Quanto à composição das canções, nota-se que, anteriormente todas seguiam

esquemas de versos simples construídos em forma de rimas. As músicas “novas” do grupo

levam mais em consideração a melodia sob a qual a letra irá ser cantada do que a questão da rima. Também, quando as canções são em forma de entoações de versos rimados, como

ocorre com o jeito “mais antigo” de cantar, o improviso dos próprios versos torna-se algo

mais comum, demonstrando a espontaneidade do trabalho destes cantores. Agora vejamos a música conhecida como Calça azul:

Em certo dia acordei em alto mar Minha jangada fundeada, fui pescar

Um sonho que lembrava todo o meu passado Meu coração batia forte acelerado

Lembrei do beijo da morena que eu ganhei Que toda tarde lá na praia me esperava E foi de longe que eu logo avistei

A saia do meu boi na beira-mar me esperava

É calça azul é minha camisa comprida Se estás chorando, oi se consola minha querida Não fique triste se consola meu amor,

tenha paciência Boi Juventude aqui chegou

Diferente da música apresentada anteriormente, da qual conhecemos o compositor e seu destino, Calça azul é uma canção de domínio público. Segundo Zé Ciro e outros brincantes do Boi Juventude, Calça azul trata-se de uma música originária dos “terreiros de macumba”. A modificação proposta pelo grupo foi somente a adequação do termo boi

juventude ao contexto dos versos. Desse mesmo modo ocorre em várias outras canções “mais antigas”, que quando entoadas são acrescentados o nome do grupo, Boi juventude, em dado

momento dos versos. Basicamente se dá deste modo a adequação das músicas tradicionais, no sentido de antigo, à contemporaneidade do grupo. Também, no Boi Ceará ocorre o acréscimo do nome do grupo aos versos de domínio popular, dos quais não se sabem as origens, inclusive ocorrendo variações de uma mesma canção a partir dos dois grupos supracitados.

Embora, tenhamos percebido a boa recepção que os brincantes do Boi juventude têm às propostas de renovação do folclore do Bumba meu boi, este processo não ocorre de maneira inconsciente.
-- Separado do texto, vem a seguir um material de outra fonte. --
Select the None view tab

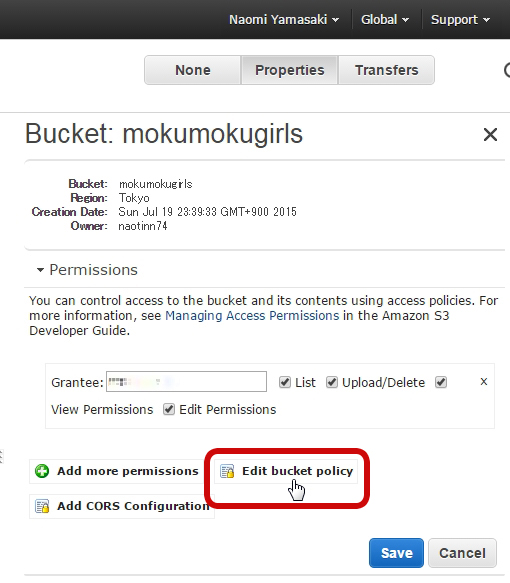[x=193, y=70]
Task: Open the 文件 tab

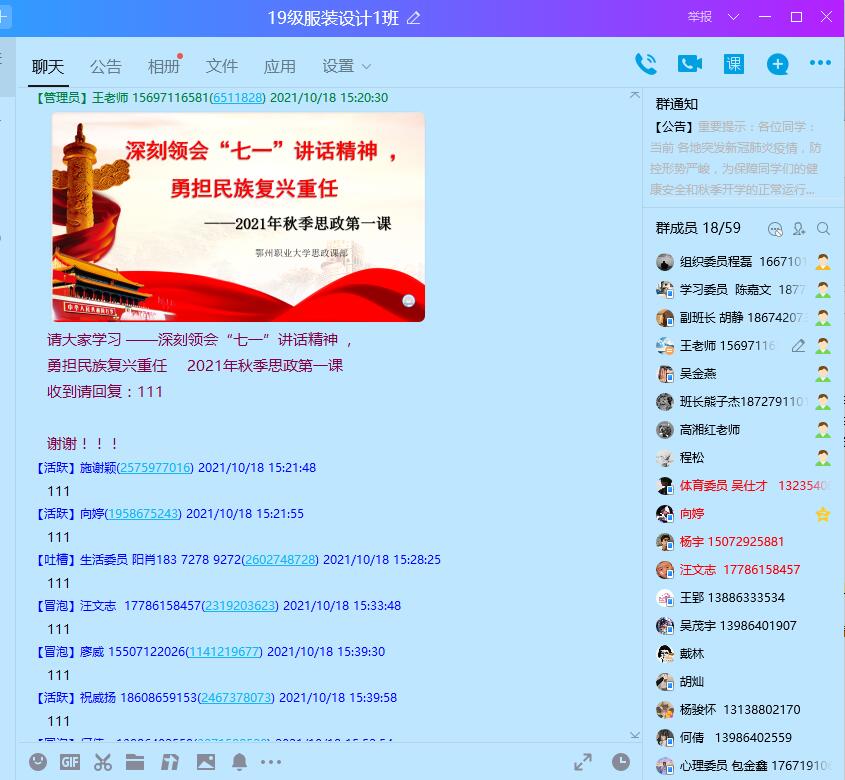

Elineudo ao falar sobre a inserção de uma música de sua autoria à tradição do Boi juventude diz que primeiramente é preciso coletivizar a questão. Mostrar a música aos demais integrantes do grupo e construir os arranjos musicais para seu acompanhamento são apenas os primeiros passos neste sentido, o mais importante é que o grupo como um todo aceite e se engaje na tradicionalização destas mudanças.